*ARTÍCULO*

Los escitas, según todos los indicios, llegaron tarde a la
batalla que, de todas maneras, Fraates acabó ganando. Pero no por ello dejaron
de reclamar la subida de las pensiones que se les había prometido. Conscientes de que quedaba un poco
feo pedir retribución por un servicio que en realidad no se había prestado (hay
que recordar, en este punto, que los escitas no habían inventado todavía los
servicios telefónicos, ni las redes de distribución eléctrica), los escitas
trataron de presionar a Fraates para que iniciase alguna guerra, one
splendid little war diría un ministro de asuntos exteriores unos dos mil
años después, en la que poder gastar algunas flechas para poder así reclamar su
movida. Fraates, sin embargo, rechazó esta opción.

*EJERCICIO BREVE 1*
En las filas de datos, desde la primera hasta la que contiene "click(671, 71)", ambas incluidas, sustituye "dropdown" por "list". Reproduce solo esas filas, sin ningún otro cambio.

*DATOS DE ENTRADA*
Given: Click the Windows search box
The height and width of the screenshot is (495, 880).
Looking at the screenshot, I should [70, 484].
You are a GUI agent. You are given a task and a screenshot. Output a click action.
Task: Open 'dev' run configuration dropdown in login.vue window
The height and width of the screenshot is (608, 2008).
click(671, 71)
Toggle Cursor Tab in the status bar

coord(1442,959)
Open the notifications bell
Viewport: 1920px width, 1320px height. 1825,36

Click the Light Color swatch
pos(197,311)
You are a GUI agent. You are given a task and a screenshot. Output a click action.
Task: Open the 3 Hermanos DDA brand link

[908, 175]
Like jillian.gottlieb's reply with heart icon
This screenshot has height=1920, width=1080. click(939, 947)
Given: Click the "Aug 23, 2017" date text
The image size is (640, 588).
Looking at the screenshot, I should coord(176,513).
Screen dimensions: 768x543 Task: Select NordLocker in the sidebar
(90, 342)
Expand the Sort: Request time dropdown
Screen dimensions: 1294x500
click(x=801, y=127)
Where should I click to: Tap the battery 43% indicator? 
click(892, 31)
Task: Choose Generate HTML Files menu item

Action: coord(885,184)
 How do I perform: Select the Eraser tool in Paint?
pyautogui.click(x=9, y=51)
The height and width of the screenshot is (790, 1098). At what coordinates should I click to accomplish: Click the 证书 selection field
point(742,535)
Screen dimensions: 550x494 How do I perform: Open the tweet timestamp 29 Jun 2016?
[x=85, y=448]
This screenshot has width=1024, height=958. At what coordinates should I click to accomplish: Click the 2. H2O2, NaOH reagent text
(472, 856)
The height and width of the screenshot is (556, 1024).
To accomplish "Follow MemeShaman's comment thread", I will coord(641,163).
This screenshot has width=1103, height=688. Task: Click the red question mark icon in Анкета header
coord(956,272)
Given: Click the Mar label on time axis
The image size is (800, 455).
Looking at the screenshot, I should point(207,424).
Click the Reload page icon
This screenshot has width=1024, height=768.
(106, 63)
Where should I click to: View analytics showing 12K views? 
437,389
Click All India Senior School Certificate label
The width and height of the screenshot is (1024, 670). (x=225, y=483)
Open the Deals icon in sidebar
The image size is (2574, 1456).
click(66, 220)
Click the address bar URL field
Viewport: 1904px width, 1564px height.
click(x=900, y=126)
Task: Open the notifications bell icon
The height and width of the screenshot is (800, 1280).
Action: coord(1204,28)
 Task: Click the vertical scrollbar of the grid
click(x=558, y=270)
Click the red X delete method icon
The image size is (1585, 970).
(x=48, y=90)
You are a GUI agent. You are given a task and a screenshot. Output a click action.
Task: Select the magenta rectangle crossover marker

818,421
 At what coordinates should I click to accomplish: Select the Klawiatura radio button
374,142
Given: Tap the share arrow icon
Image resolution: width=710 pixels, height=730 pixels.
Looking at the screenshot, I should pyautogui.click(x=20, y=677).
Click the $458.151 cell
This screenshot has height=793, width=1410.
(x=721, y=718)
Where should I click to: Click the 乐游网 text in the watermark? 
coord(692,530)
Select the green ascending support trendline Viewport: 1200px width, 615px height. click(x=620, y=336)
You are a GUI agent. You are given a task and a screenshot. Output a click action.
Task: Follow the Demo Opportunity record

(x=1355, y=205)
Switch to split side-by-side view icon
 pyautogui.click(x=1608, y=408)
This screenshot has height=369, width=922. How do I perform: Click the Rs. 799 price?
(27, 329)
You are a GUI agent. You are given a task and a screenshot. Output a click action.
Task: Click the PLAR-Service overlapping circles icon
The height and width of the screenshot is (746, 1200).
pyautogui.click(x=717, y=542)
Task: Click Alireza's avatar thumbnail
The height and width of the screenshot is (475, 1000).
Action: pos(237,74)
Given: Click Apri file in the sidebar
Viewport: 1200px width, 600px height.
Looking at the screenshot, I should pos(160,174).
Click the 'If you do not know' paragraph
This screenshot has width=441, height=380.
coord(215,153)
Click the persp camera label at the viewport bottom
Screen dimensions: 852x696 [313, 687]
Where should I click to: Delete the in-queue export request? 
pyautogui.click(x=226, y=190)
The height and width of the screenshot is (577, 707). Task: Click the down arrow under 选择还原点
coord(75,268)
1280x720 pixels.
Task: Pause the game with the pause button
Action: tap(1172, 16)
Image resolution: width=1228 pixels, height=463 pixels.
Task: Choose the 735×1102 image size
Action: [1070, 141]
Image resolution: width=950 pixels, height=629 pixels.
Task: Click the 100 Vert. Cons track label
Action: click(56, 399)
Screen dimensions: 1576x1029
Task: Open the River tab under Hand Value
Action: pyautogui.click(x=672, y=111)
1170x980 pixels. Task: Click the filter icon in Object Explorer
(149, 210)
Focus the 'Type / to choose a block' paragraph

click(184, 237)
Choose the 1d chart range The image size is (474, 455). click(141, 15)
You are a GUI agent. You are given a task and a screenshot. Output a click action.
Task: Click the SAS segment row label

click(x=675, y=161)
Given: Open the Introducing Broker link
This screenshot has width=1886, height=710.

*EJERCICIO BREVE 2*
Prosigue el artículo sobre los escitas y Fraates a partir de su última oración.

*RESULTADO OBTENIDO 1*
Given: Click the Windows search box
The height and width of the screenshot is (495, 880).
Looking at the screenshot, I should [70, 484].
You are a GUI agent. You are given a task and a screenshot. Output a click action.
Task: Open 'dev' run configuration list in login.vue window
The height and width of the screenshot is (608, 2008).
click(671, 71)

*RESULTADO OBTENIDO 2*
Entonces los escitas, recién salidos del cine de ver The
Godfather III, película de la que lo que más les gustó fue la escena en la
que Joey Zasa dice eso de you will not give, I'll take, decidieron
emular al mafioso neoyorkino. Y bien, si el rey de reyes no les pagaba, ellos
cobrarían; y se dedicaron a rapiñar las villas de Partia.
A Fraates el tema lo pilló en Babilonia, donde había
decidido situar su cuartel general; visto lo visto, dejó allí a un propio, y
decidió ir personalmente a encenderle el pelo a los escitas. Concretamente, dejó a un
general llamado Himero a cargo de Babilonia, reunió unas tropas de partos y
algunos griegos que habían luchado con Antíoco, y entró en su propia nación.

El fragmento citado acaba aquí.